Err, define "best". Do you think there would be a consensus of sound advice on the "best" motorhome?

Price-wise, I note a second battery is FAR cheaper than a usefully sized solar panel. And I would always have at least two leisure batteries before contemplating solar.

Dave


----------



## Annsman (Nov 8, 2007)

Consensus here from me! I agree with Dave! 

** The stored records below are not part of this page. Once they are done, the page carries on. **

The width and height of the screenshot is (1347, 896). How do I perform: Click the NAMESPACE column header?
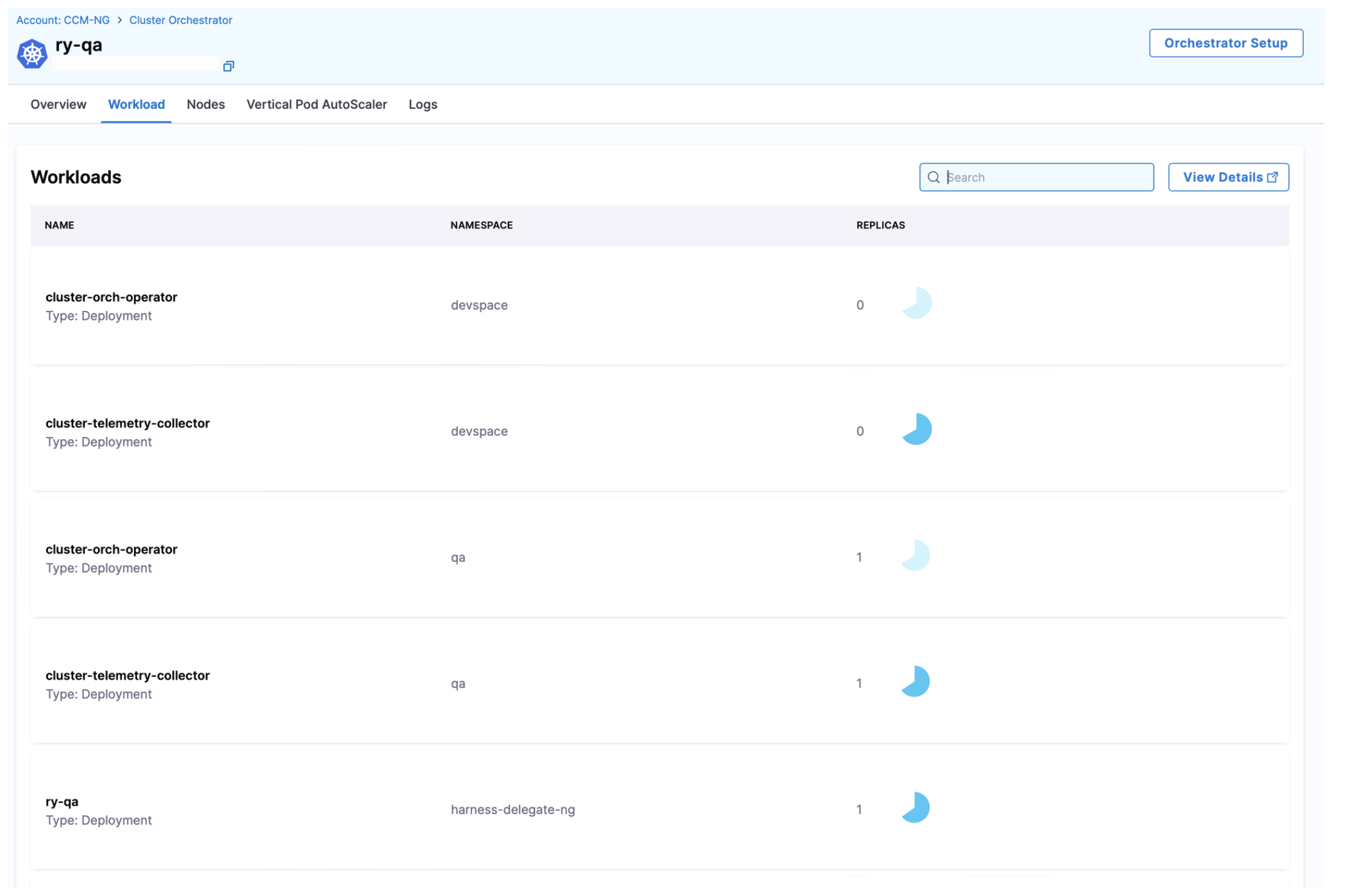481,225
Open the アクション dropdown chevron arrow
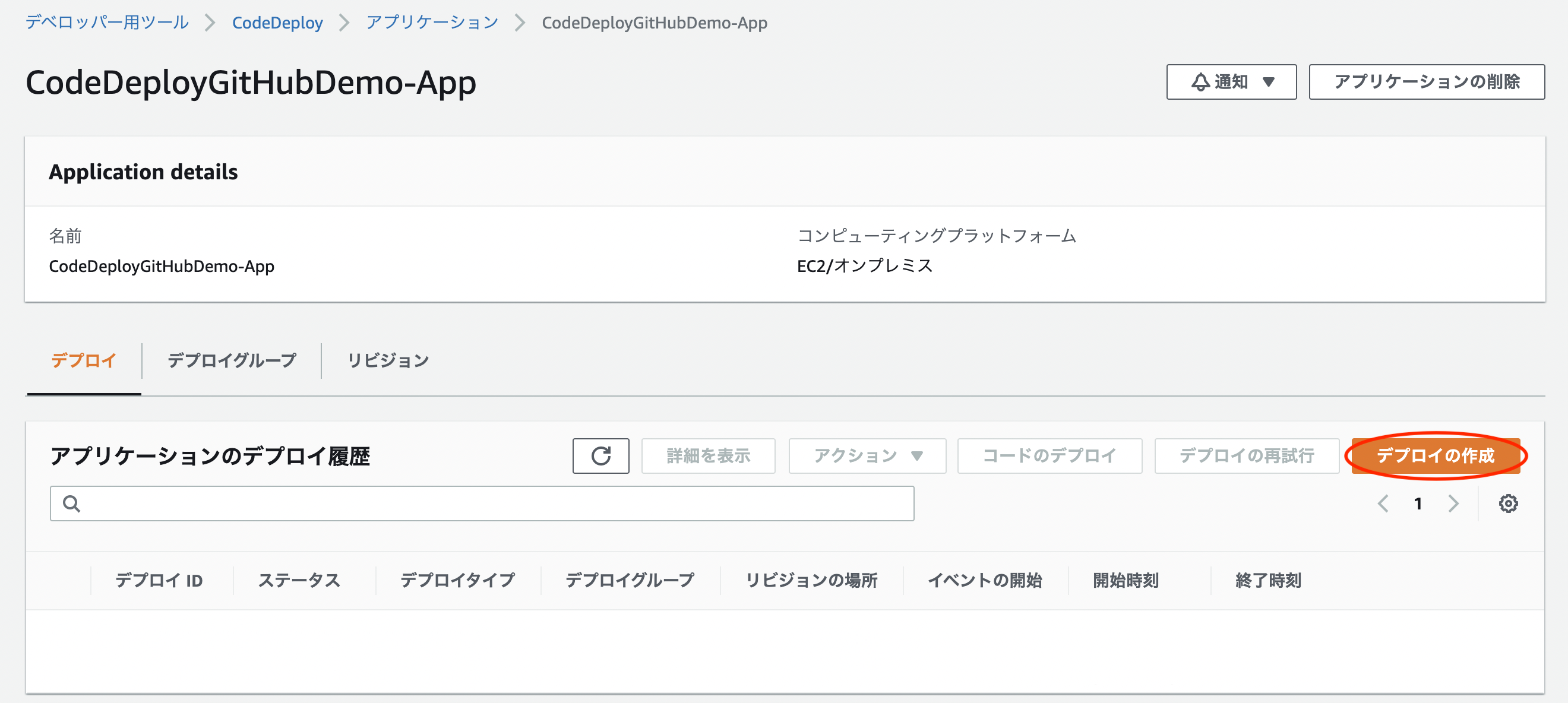 (x=916, y=455)
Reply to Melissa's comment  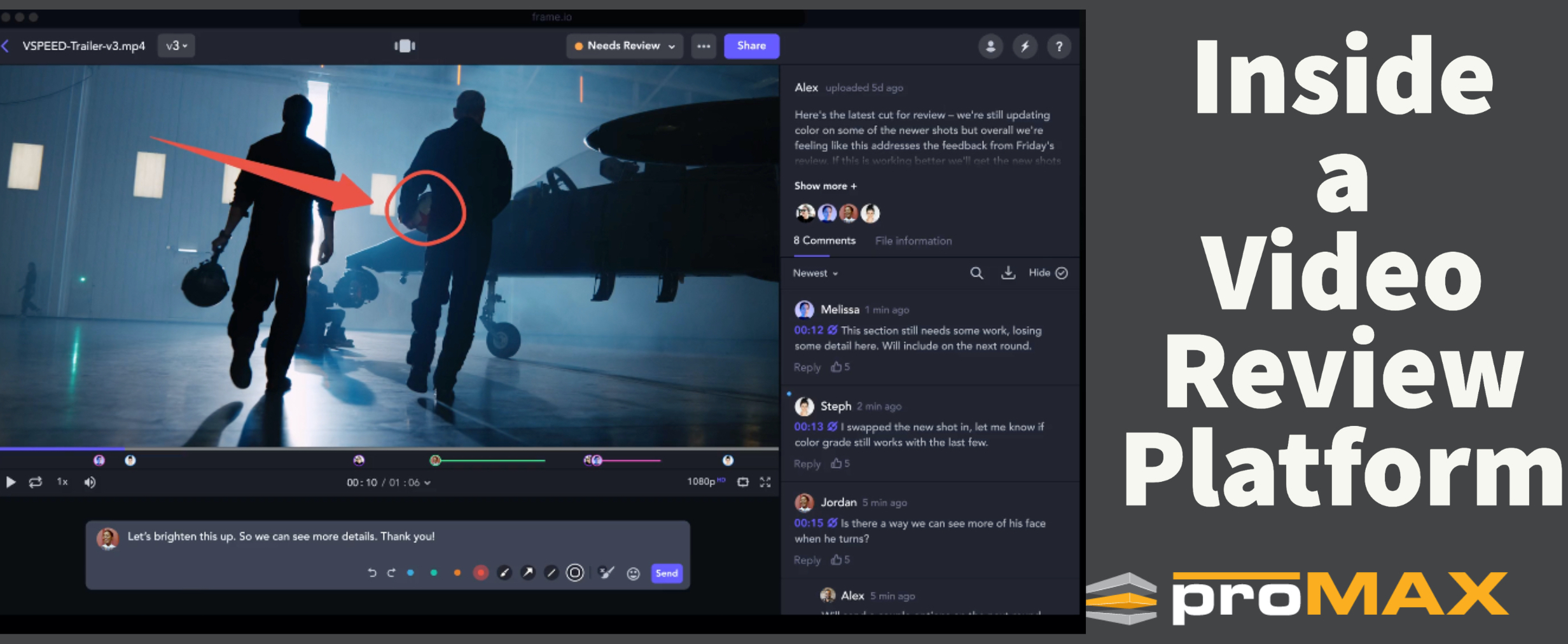[806, 367]
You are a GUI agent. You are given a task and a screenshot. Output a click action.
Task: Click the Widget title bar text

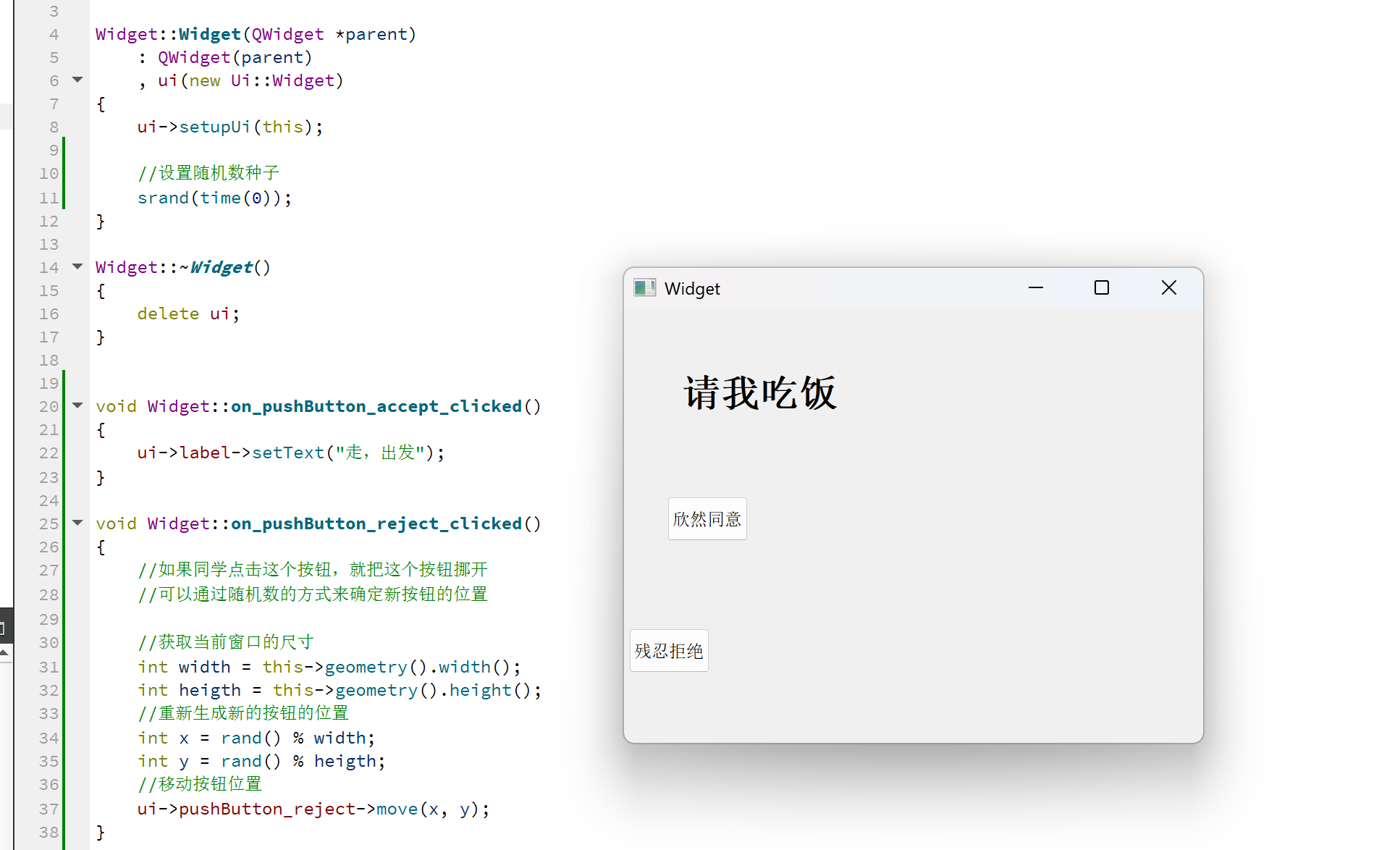[x=692, y=289]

I'm not sure what van or how long you've had it, or how you use it, but I would get the second battery fitted, see what usage you get in lots of differing situations. i.e no hook up for as many days as is practicable, will you be able to use your usual electrical items, how often do you move off a site and for how long, because it might suit you more to get a battery to battery charging system.

I can give you our experience. We have a 2nd 110 Amp leisure battery but eventually after 12 months we decided on 2X85 Watt panels fitted by Leisurepower and it has been money well spent as far as I'm concerned. It does everything we want so I've moved away from an EFOY, which had been a firm favourite at one point.


----------



## Jented (Jan 12, 2010)

Hi. 
I am lucky to have 2 Batts and solar panel,"Belt and Braces",there is no substitute for power,and now i have spare capacity,equals,peace of mind. The freedom the m/home offers is wasted if you have to seek a hook up,and the weight/constrictions of a generator in todays "weighbridge" fraught times,make them a no no. Hope this helps.
Jented.


----------



## ColinC (Oct 19, 2007)

*2nd leisure battery v solar*

What is your payload? Ours was quite tight and as the solar panel was less than half the weight of second battery we went the solar route. Has the benefit of keeping both leisure and engine batteries charged up when not doing any driving and we do not bother much with mains hookups.

Colin


----------



## Patrick_Phillips (Aug 17, 2006)

There are three questions to ask:
1. How will you recharge your batteries?
2. How often will you do so?
3. How many amps will you use per day?

Then you will know how many amps you need to gain from whatever source each day, or at least how many days you can go before you take your batteries down below the 50% mark.
To get indefinite off-grid conditions you will need to put in what you take out each day but otherwise you will have a shortfall of x amps which over n days will take you down to the 50% allowed by your battery capacity.

Basic rules of thumb:
5 watts of solar panel will get you 1 amp per day.
A battery will cost £1 for every 1.25 amps it stores.
A solar panel should cost you about £2.50 to £3 per watt of power (though many will charge you much more!)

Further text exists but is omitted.